Trois mémoires se superposent, s’entrechoquent, se confondent, se répondent, se contredisent

Car, il n’y a rien à dire. L’histoire de Chris est autant incroyable et extraordinaire qu’irréelle. C’est une suite d’événements à laquelle personne n’aurait pu songer dans la salle. C’est un florilège de personnes plus invraisemblables les unes que les autres (mention spéciale à l’exceptionnel « Chico »). Un journaliste suisse passé par les guerres en Afrique du Sud et en Yougoslavie, les services secrets helvètes (information donnée par le terroriste Carlos himself), la Brigade Internationale (sous le joug de l’Opus Dei et des extrémistes de droite) et le reportage de guerre indépendant. Afin de conter cette étonnante vie et quête, Anja Kofmel use de diverses images aussi bien d’animation que d’archives ou tournées pour l’occasion. Les souvenirs de la cinéaste se confrontent ainsi aux souvenirs des proches de son cousin eux-mêmes confrontés aux souvenirs des images prises sur le vif. Trois mémoires se superposent, s’entrechoquent, se confondent, se répondent, se contredisent. La volonté est noble afin d’embrasser au maximum un point de vue objectif dans la démarche (en tant que mémoires plurielles et contradictoires). Pourtant, cela échoue. Pas tant dans cette volonté matricielle que parce que ces changements de régime d’images opèrent des ruptures de rythme, de ton, d’engagement qui nuisent au film plus qu’à son propos. La partie animation interprétant les souvenirs et les hallucinations d’Anja Kofmel est clairement supérieure aux deux autres. On se presse d’attendre ces magnifiques, autant que sordides, images en noir et blanc. On se met alors à imaginer qu’est-ce que Chris the Swiss aurait pu donner s’il avait été uniquement composé d’images d’animation avec ces envoûtantes voix off ? Que se serait-il produit sous nos yeux si la quête personnelle d’Anja Kofmel était rapidement passée au second plan ? Si elle ne s’était pas autant mise en scène ? Sans doute une œuvre grandiose proche de Valse avec Bachir (Ari Folman, 2008) avec lequel les rapprochements et les comparaisons sont difficilement évitables.
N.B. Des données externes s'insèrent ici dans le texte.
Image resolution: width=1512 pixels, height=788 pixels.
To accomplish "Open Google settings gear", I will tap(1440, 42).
Mais, Chris the Swiss n’atteint pas les sommets du film israélien : pas tant techniquement donc ni dans le propos que dans la mise en image et les intentions de la cinéaste.
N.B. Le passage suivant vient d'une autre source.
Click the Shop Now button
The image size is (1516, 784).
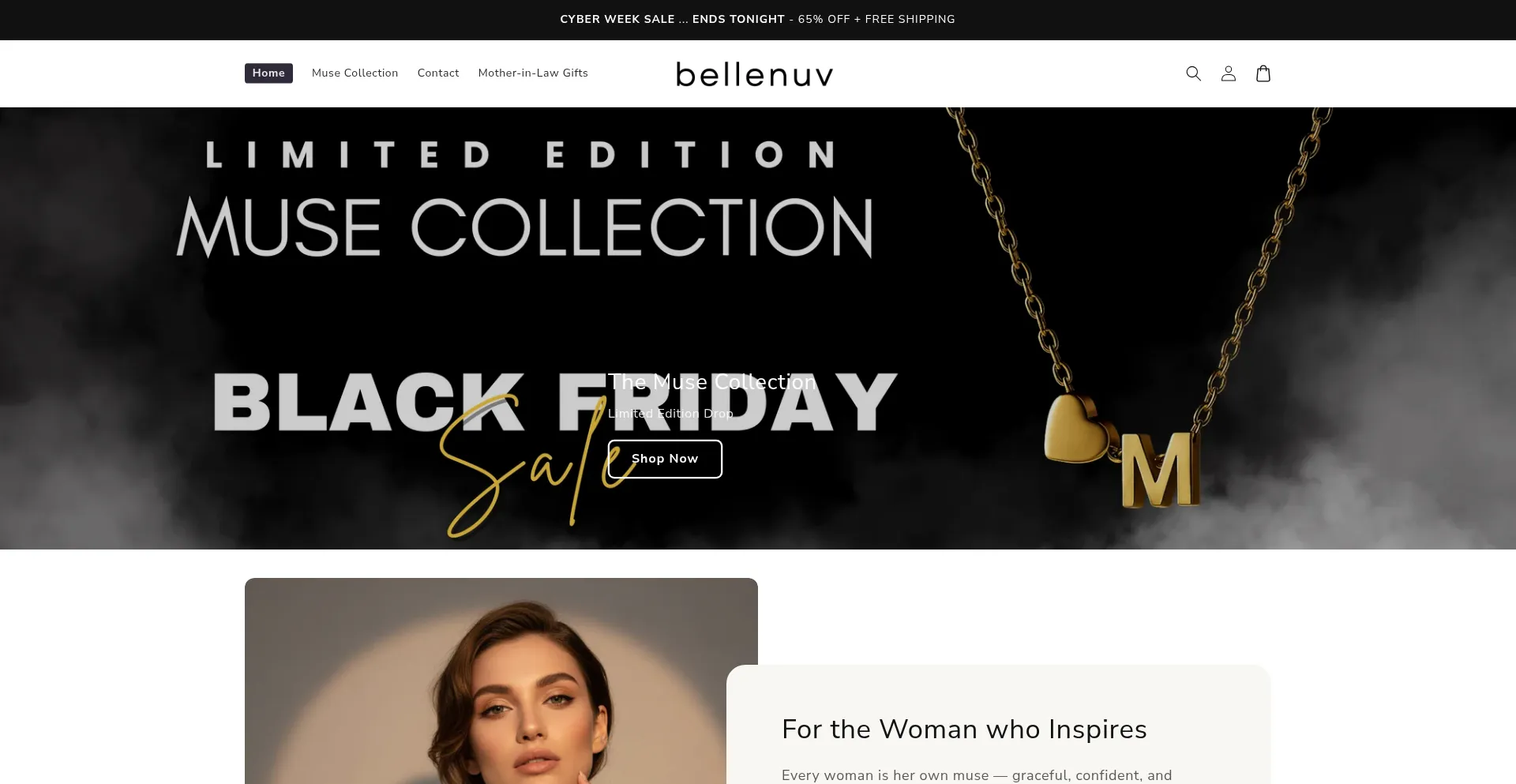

De ses rêves aux affrontements à Sarajevo, la cinéaste suisse arrive à évoquer un conflit aussi bien connu, que complexe, confus et dont seul le temps apportera les réponses : rôle de l’OTAN et notamment des États-Unis, présence d’organes religieux, ventes massives d’armes aux deux camps, assassinats de journalistes et reporters, etc. La force des images d’animation convoquées entre naturalisme, surréalisme et expressionnisme (pensons au Der Krieg d’Otto Dix) sait répondre à cette confusion induite par les guerres et la faiblesse de la mémoire dans les états (post) traumatiques (l’utilisation du noir et blanc participe évidemment de cette disparation des souvenirs). C’est dans ce registre que Chris the Swiss tire sa force, sa puissance, et tant pis, si c’est ce n’est qu’un fragment de l’œuvre. Après tout, toi non plus : tu n’as rien vu à Vukovar. Rien !

Chris the Swiss de Anja Kofmel, avec Anja Kofmel, Megan Gay, Joel Basman, Michael Würtenberg, Veronika Schwab, Carlos Ilich, Ramirez Sanchez, Sinisa Juricic, Heidi Rinke et Julio Cesar Alonso. 1h30. Prochainement en salles.